Supplement each paper with structured concept and topic data from the OpenAlex API, providing field/discipline classification.

Process¶

For each paper with an OpenAlex work ID, query the OpenAlex API
Extract concepts, topics, and primary field classification
Cache responses locally to avoid repeated API calls
Add enrichment columns to the publications DataFrame

Added Columns¶

Column	Type	Description
`openalex_concepts`	string (JSON)	List of concepts with scores
`openalex_topics`	string (JSON)	Topic classifications
`openalex_field`	string	Primary field (e.g., "Physics", "Chemistry")

Running¶

uv run python main.py --phase 2    # Runs both 2a and 2b
uv run python -m src.openalex_enricher  # Standalone

Phase 2b: LLM Concept Extraction¶

Module: src/concept_extractor.py

Objective¶

Use GPT-4o-mini to extract structured technical concepts from paper titles, abstracts, and keywords.
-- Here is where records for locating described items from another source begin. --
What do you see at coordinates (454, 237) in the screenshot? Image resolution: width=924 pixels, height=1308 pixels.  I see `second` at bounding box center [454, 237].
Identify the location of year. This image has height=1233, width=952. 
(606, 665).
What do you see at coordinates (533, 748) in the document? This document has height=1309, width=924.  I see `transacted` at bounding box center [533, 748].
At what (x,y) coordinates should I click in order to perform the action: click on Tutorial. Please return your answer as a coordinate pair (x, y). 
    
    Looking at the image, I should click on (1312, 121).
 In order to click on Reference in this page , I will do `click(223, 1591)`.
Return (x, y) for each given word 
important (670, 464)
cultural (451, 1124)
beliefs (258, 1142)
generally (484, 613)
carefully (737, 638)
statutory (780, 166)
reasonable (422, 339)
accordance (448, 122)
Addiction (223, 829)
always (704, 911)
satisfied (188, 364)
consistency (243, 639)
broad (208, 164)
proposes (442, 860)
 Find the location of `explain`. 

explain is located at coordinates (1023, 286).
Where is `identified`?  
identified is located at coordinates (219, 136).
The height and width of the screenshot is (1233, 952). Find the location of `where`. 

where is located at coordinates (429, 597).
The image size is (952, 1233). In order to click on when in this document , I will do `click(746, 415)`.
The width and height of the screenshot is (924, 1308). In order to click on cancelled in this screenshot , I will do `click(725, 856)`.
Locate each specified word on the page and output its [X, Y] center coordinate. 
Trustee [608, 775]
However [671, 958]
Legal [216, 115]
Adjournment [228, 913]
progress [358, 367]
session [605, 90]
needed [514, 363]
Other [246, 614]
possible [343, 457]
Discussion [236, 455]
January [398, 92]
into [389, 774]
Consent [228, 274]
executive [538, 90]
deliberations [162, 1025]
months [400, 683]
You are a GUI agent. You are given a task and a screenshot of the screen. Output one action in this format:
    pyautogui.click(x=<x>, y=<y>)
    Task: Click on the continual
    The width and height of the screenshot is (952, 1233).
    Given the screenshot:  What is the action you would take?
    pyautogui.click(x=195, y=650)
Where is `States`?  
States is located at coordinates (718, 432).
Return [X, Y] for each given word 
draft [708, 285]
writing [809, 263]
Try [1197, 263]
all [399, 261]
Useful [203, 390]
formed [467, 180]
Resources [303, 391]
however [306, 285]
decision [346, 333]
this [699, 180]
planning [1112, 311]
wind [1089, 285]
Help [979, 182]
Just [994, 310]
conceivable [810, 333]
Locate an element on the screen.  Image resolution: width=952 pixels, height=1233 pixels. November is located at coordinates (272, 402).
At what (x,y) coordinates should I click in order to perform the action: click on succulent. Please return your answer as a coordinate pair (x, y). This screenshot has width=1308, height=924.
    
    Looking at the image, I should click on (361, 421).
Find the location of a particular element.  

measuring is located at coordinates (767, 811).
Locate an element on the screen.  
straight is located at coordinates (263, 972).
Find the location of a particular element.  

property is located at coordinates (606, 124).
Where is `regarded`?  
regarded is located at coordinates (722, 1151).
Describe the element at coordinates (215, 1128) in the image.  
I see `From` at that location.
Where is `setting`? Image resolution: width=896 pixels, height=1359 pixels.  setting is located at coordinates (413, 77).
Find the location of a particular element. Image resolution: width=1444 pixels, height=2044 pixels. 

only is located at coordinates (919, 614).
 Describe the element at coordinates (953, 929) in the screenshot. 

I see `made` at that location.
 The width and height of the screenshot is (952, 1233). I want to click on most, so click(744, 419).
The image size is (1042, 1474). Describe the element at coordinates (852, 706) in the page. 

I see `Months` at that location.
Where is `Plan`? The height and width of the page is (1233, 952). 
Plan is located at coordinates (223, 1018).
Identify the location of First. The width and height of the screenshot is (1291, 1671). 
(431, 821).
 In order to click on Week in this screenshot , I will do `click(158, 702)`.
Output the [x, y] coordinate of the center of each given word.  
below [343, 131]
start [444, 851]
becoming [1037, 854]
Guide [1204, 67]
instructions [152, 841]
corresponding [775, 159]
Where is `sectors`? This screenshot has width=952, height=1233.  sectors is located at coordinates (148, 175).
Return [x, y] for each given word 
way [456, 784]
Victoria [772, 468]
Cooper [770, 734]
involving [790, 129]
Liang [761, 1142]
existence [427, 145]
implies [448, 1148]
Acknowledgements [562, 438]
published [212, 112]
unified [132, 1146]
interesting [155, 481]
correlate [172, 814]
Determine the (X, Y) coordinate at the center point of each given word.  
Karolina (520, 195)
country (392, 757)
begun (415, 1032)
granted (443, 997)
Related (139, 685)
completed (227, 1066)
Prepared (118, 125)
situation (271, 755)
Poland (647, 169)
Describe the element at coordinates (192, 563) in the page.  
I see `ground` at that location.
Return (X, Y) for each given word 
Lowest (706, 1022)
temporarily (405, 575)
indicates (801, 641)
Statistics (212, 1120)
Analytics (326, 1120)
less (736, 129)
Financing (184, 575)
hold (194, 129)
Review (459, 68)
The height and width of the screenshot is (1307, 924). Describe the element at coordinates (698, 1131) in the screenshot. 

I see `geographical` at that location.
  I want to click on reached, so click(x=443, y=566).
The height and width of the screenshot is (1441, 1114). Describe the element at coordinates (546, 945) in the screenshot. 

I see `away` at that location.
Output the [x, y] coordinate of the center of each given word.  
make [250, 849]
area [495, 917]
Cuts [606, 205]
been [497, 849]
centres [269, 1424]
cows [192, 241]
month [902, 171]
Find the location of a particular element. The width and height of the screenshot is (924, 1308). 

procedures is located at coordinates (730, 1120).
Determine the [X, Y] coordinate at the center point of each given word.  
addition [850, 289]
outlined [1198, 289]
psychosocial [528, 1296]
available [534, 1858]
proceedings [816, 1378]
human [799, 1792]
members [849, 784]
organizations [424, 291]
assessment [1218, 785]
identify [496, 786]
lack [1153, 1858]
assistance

This is the core intelligence layer that identifies what concepts a paper introduces vs. applies.

Tiered Strategy¶

Tier	Selection Criteria	Method	Papers
Tier 1	Award-related + citation ≥ 500	Full LLM extraction	~1,000
Tier 2	Citation ≥ 50	Keywords + OpenAlex concepts	~30,000
Tier 3	All others	Keyword-only coarse tagging	Remaining

LLM Extraction Schema¶

For each paper, the LLM returns structured JSON:

{
  "concepts": [
    {
      "name": "Ubiquitin-Proteasome Pathway",
      "field": "Biology",
      "subfield": "Molecular Biology",
      "relationship": "INTRODUCES",
      "confidence": 0.95,
      "cross_discipline_source": null
    },
    {
      "name": "Protein Degradation",
      "field": "Biology",
      "subfield": "Biochemistry",
      "relationship": "APPLIES",
      "confidence": 0.85,
      "cross_discipline_source": "Chemistry"
    }
  ]
}

Key Fields¶

Field	Description
`name`	Concept name (standardized)
`field`	Primary disciplinary field
`subfield`	More specific sub-discipline
`relationship`	`INTRODUCES` (paper proposes it) or `APPLIES` (paper uses it)
`confidence`	Extraction confidence score (0-1)
`cross_discipline_source`	If the concept originated from another field

Output Files¶

File	Location	Description
`llm_extraction_raw.json`	`output/concepts/`	Raw LLM responses for all processed papers
`concepts.parquet`	`output/concepts/`	Flattened concept table

Running¶

uv run python main.py --phase 2      # Both 2a and 2b
uv run python main.py --skip-llm     # Skip LLM (2b only)
uv run python -m src.concept_extractor  # Standalone LLM extraction

API Cost

LLM extraction requires an OpenAI API key and incurs API costs. The tiered strategy limits Tier 1 to ~1,000 papers to keep costs manageable (approximately $2-5 with GPT-4o-mini).